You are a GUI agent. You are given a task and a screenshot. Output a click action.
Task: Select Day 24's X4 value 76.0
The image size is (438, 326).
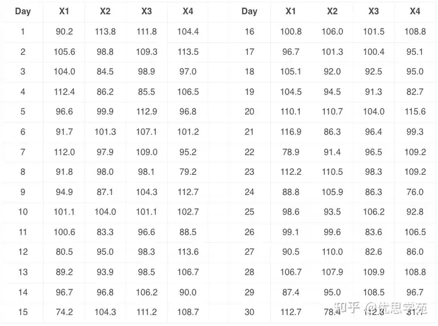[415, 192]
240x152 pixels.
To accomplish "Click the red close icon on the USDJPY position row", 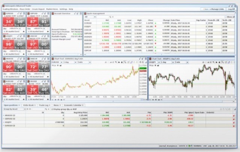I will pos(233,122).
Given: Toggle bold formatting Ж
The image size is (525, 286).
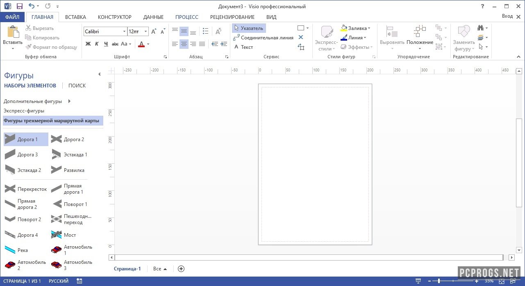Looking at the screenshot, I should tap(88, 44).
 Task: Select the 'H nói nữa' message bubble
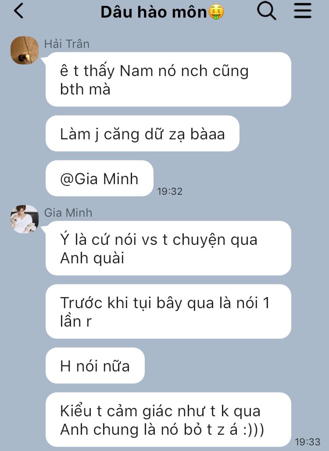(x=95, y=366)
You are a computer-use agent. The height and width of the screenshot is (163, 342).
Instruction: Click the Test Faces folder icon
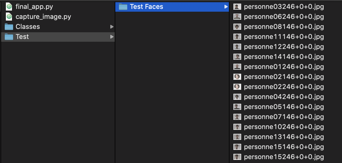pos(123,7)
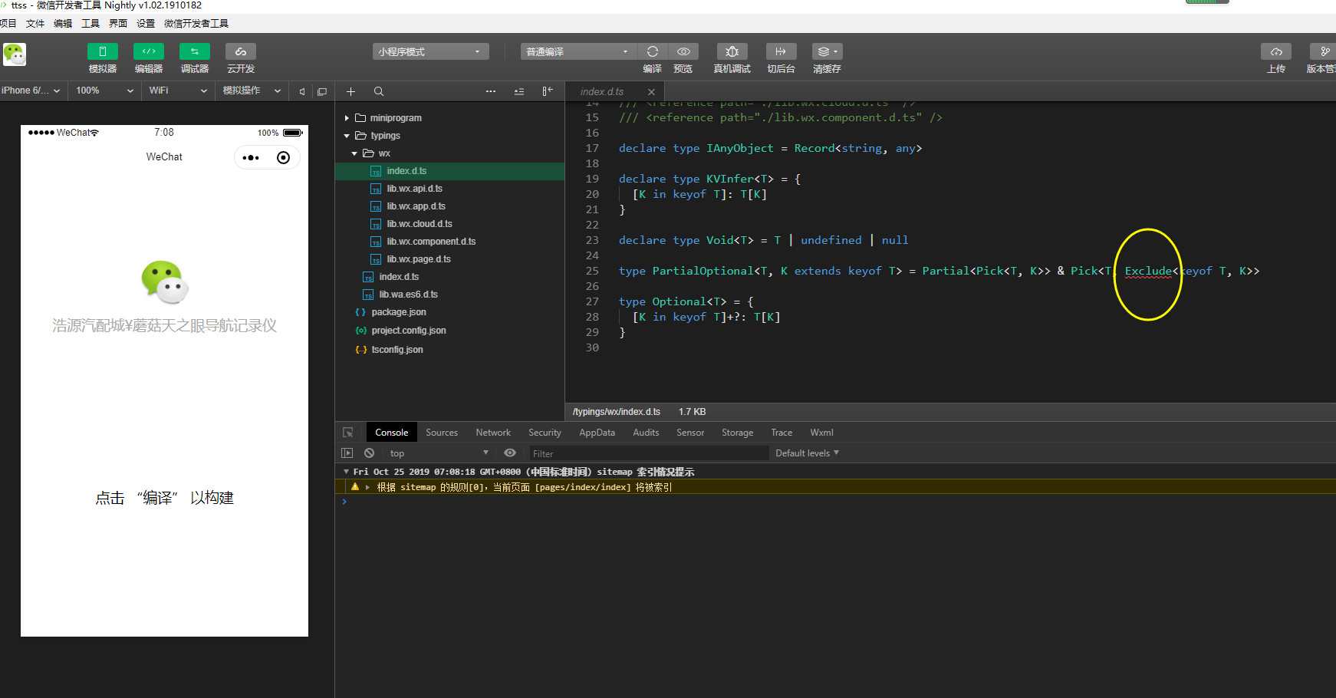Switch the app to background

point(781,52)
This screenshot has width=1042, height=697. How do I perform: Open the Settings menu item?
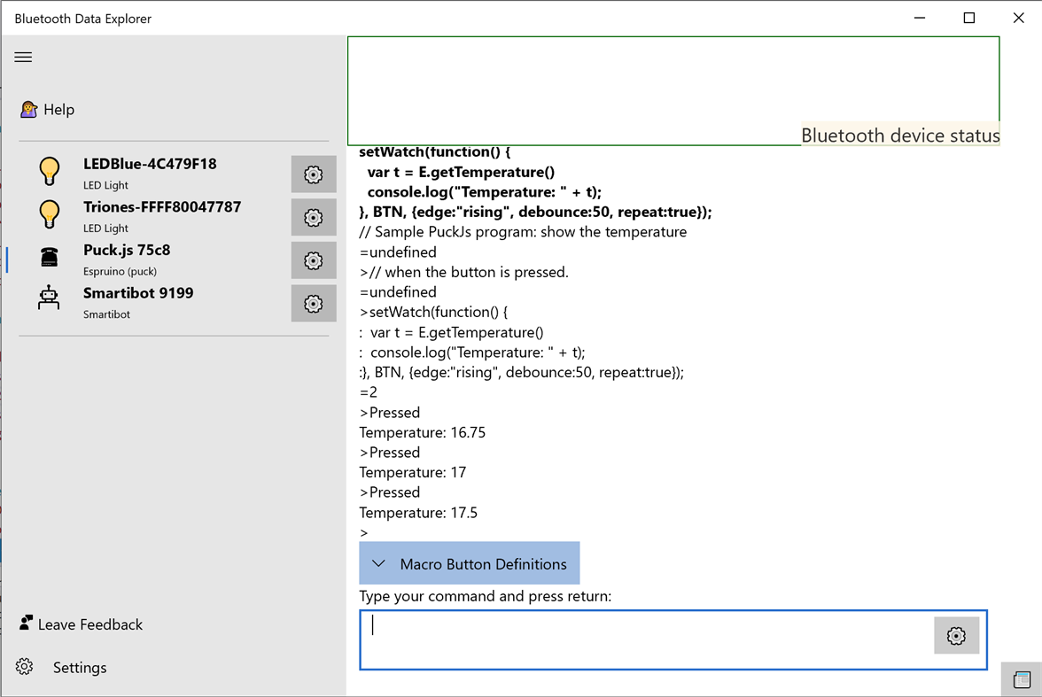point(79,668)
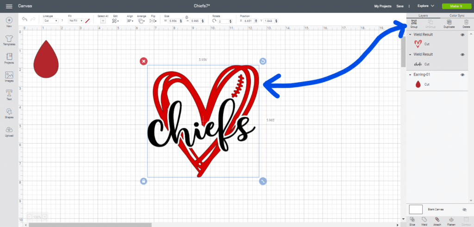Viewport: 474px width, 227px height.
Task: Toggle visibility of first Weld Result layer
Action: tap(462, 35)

# # # # #

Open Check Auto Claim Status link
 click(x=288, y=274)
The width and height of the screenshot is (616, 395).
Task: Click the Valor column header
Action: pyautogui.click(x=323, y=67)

# # # # #

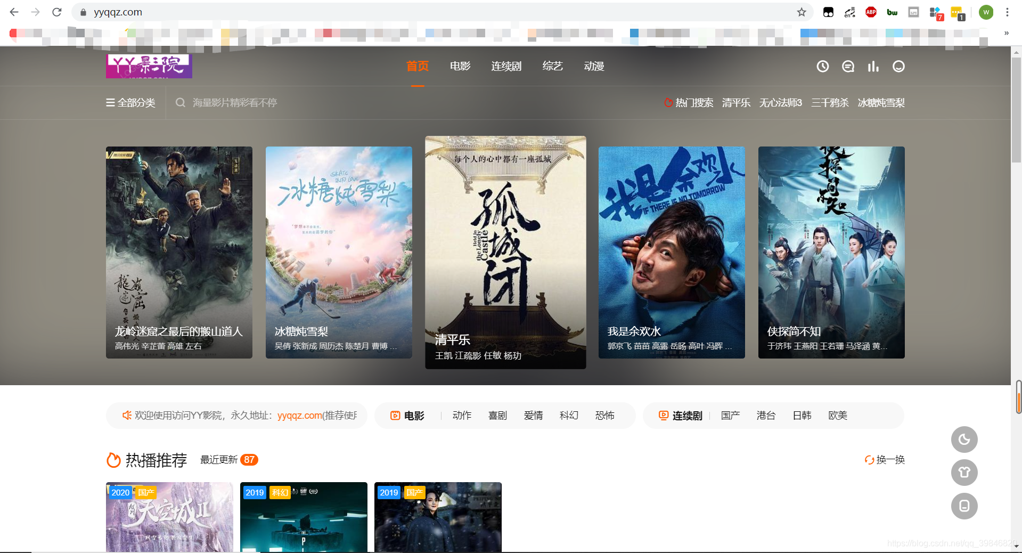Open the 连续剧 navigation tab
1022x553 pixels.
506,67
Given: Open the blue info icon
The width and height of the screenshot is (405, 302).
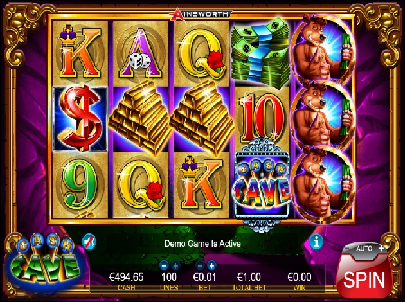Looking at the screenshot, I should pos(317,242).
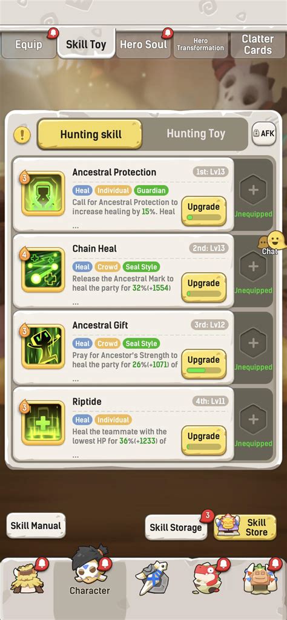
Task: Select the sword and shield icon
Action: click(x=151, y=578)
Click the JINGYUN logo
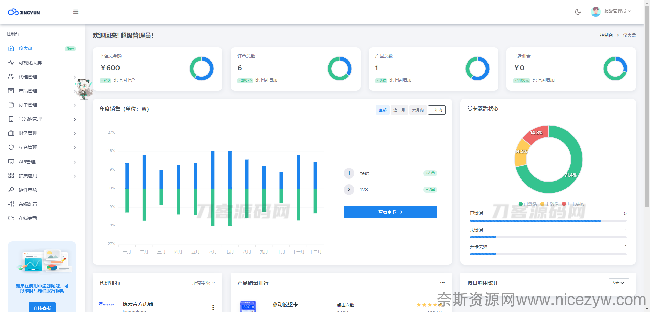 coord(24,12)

# # # # #

• _Problem statement_:
Some lines of the data above may hold the word "agent"; report how many do, and nothing else.

• _Result of the task_:
2